DIRECTIONS FOR THIS TASK
Copy out the listing below with "checkbox" replaced by "check box" and everything else unchanged. Omit the pictures.

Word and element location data
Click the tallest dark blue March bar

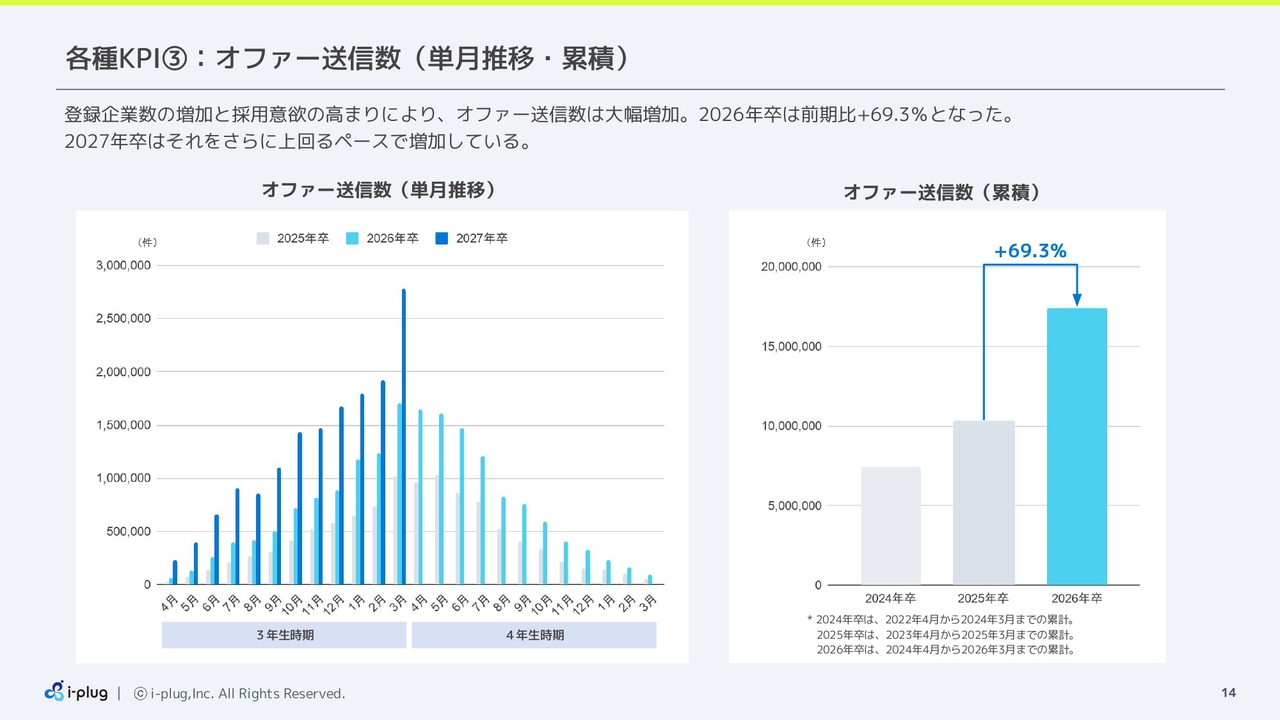404,437
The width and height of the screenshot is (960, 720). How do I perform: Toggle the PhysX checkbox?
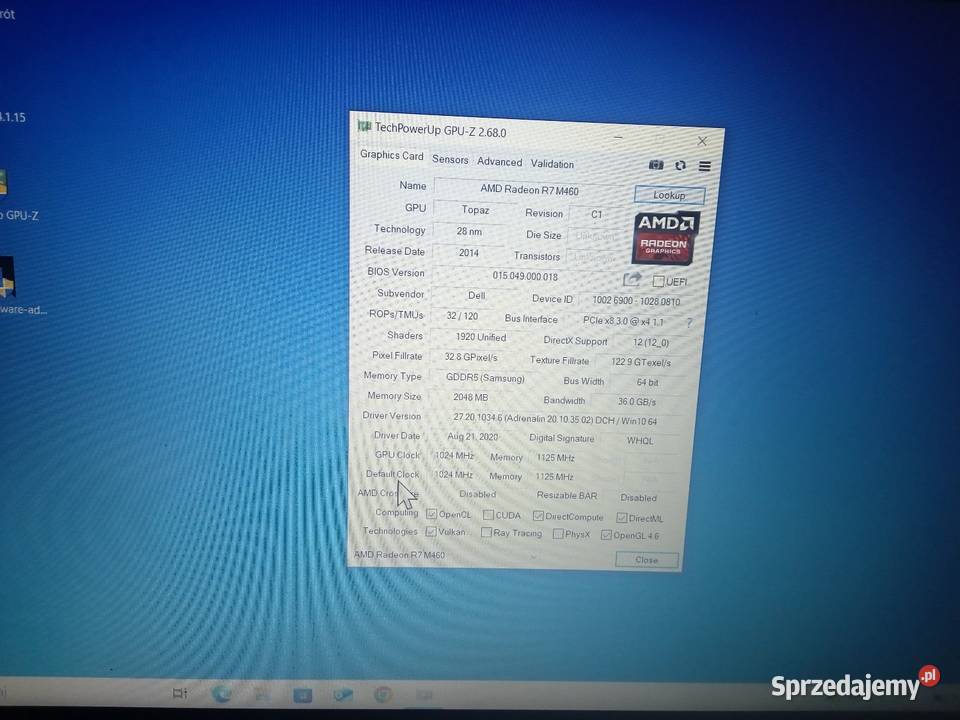coord(558,534)
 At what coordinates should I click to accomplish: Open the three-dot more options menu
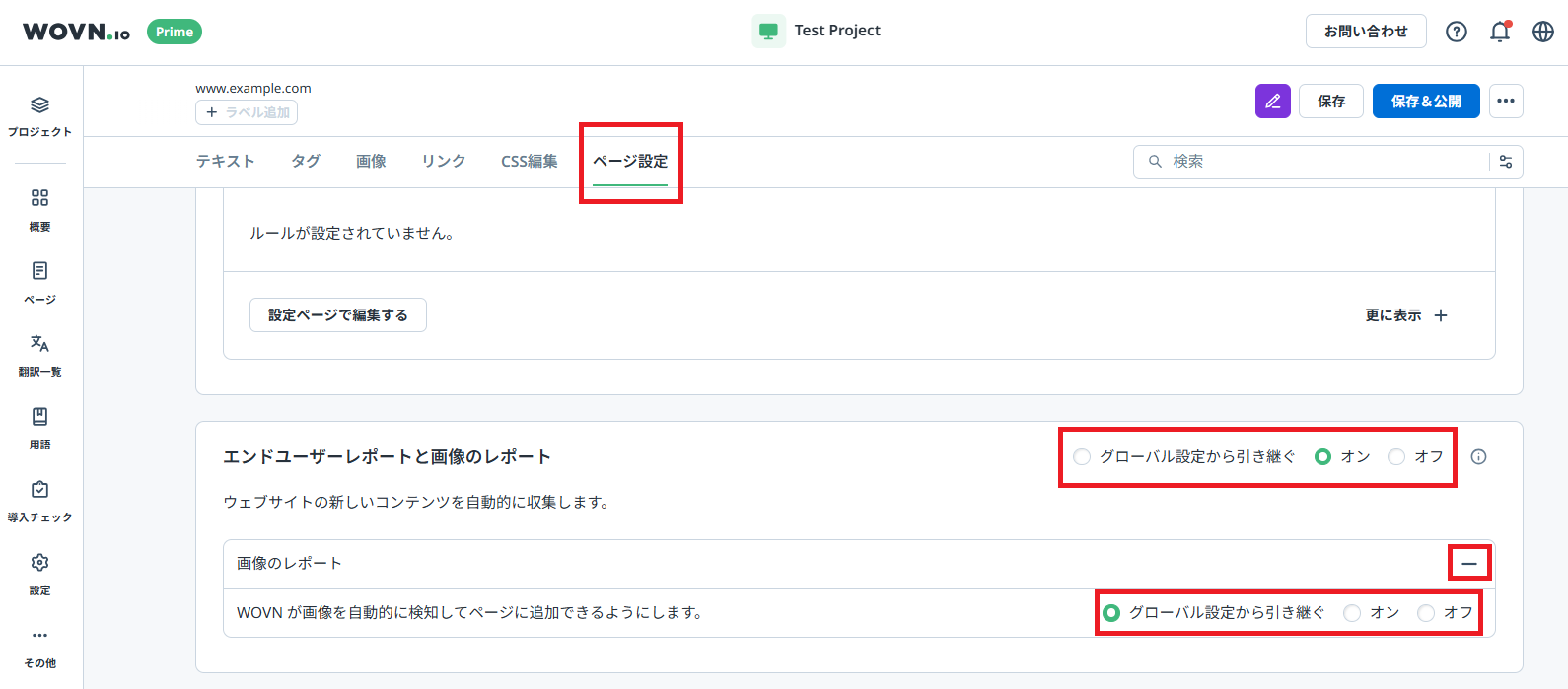[x=1505, y=102]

SOLUTION BELOW
Click the tallest dark blue March bar

404,437
The width and height of the screenshot is (960, 720). How do I perform: Toggle the PhysX check box?
coord(558,534)
 At what coordinates should I click to accomplish: Open the three-dot more options menu
[x=1505, y=102]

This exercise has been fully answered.